I grimaced but giggled, and slid back down into the bed of the truck.

"Ew, no, an AutoTrader."

"Okay, so how did you go from looking at cars to wondering about me and my alone time?"

I laughed, hearing him drop a bolt out of the cab and onto the floor.

"Well, since you asked, I was flipping through this here AutoTrader, and I found an ad for a ninety-one Town Car Regatta edition," I said, accentuating the syllables to add a hint of class to the name. "Which I remember one of my buddies said was the ultimate car for a Drive-In Wrestling Match, and since I know none of us have held relationships long enough to warrant buying a yacht with a back seat big enough for proliferating our species, I figured that like myself, you were relegated to hanging out alone with Mister Johnson and the juice crew."

I heard Jaune sputter hard and bust out laughing, and I leaned over the bedside just in time to watch him fall backwards onto his butt, eyes teared up and face red like a tomato. This straw broke my delicate camel's back and I laughed as well, doing my utmost to not have spit come flying out my mouth, as my new braces caused me to do. Stupid crooked teeth.

"Mister J- fuck off, you little… I dunno, irritating thing."
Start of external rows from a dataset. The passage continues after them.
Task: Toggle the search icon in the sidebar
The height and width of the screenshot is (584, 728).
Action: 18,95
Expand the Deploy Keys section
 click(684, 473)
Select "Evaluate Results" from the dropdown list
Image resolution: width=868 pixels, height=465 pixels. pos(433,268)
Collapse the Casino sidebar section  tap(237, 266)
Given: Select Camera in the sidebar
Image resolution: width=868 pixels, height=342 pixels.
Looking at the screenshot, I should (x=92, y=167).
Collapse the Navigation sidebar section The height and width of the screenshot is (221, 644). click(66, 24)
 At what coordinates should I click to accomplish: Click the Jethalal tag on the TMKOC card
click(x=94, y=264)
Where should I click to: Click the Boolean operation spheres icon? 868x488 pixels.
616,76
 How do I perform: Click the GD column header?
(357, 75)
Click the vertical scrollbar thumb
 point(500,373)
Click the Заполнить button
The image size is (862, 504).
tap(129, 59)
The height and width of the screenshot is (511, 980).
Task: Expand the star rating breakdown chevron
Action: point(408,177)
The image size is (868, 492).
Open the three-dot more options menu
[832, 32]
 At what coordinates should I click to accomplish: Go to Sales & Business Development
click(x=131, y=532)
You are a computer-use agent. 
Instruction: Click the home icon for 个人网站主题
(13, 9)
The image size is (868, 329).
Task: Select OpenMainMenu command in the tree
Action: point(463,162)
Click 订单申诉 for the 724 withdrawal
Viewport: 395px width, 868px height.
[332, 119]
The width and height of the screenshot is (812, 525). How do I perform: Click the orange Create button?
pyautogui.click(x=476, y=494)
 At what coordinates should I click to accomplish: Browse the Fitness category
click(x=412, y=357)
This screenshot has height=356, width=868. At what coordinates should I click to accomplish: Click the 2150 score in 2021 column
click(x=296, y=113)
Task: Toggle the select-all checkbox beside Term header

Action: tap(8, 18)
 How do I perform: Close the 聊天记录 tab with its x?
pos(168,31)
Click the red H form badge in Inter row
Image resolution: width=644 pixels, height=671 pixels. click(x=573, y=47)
Jaune stood up and regained his composure, wiping at the corner of his eye with the the collar of his shirt. This action of course left his midriff exposed, and I may or may not have looked at it and his sprouting abdominals. I chuckled and sat up on my knees, leaning over the piano black bedside of his truck.

"You still haven't answered my question, Jaune."

"Ahhh…" he sighed and put his hands on his hips, standing for a second and scratching the back of his head. "I dunno, Friday nights and the weekends. I go to bed kinda early, so I never really have time for it. What about you?"

I elected to not be so cagey with my answer.

"Oh, jeez, like every day, dude."

He raised an eyebrow at me. I frowned back.

"What? It's natural."

"Oh, absolutely, I don't blame you. If I had that kind of free time, the inside of my room would be like a Jackson Pollock painting."

I snickered and stuck my tongue out.

"Gross, dude."

"You asked!"

I shrugged and sat back down, leaning against the back of the cab.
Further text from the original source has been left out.